John manqua de lâcher son téléphone. Comment avait-il pu ne pas penser à ça ? Il était médecin ! Et Sherlock tout aussi versé que lui en sciences pour penser à un truc aussi simple !
— Merde, murmura John.
Il ne savait pas quoi dire. Qu'avait pu déduire Molly ? Certainement pas que Sherlock s'était changé en femme, c'était trop absurde. L'hypothèse que ça ne soit pas les analyses de Sherlock ? Qu'il ait échangé les tubes, les contenants, pour se moquer du médecin et de la légiste qui le surveillaient de près ? Et donc, fatalement, s'il avait fait ça, c'était pour cacher quelque chose, qui ne pouvait être que de la prise de drogue.
— Molly, je... commença John, sans avoir la moindre idée de comment il allait bien pouvoir poursuivre cette phrase.
— J'arrive, le coupa-t-elle. J'arrive immédiatement. On ne sera pas trop de deux pour gérer ça.

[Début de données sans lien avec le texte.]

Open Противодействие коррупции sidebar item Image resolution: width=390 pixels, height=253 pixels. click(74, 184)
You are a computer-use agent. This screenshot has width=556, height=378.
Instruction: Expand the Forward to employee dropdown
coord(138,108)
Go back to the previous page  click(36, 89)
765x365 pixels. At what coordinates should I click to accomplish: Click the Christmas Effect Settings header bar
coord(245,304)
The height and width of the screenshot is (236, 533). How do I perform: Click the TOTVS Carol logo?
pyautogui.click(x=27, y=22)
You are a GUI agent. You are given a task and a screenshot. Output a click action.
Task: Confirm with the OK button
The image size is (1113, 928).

Elle raccrocha, laissant John vide et terrifié. Il n'avait pas pu lui dire de ne pas venir, et ne voyait aucune alternative pour l'empêcher de débarquer. Quoi qu'il essaye de faire, elle le prendrait comme un signe supplémentaire qu'il y avait un problème et qu'elle devait venir les aider.
— Oh Seigneur, murmura John au vide de la pièce.
Il n'entendait pas un bruit en bas, mais ça ne voulait rien dire sur l'absence ou la présence de Sherlock. Ils avaient peu de temps pour monter un plan, mais l'esprit de John était vide. Sherlock était en sécurité à l'appartement, c'était là où il devait être, où il devait rester. Il ne devait pas en partir. Pour autant, Molly ne devait pas le voir. ET ils devaient justifier d'analyses qui révélaient un taux d'œstrogène élevé. Élevé ou normal ? John ne savait plus ce qu'elle avait dit. Et si, en plus du reste, Sherlock avait un problème hormonal ? Ou pire, qu'il était enceinte ?
Ça n'avait absolument aucun sens, mais John était en train de paniquer.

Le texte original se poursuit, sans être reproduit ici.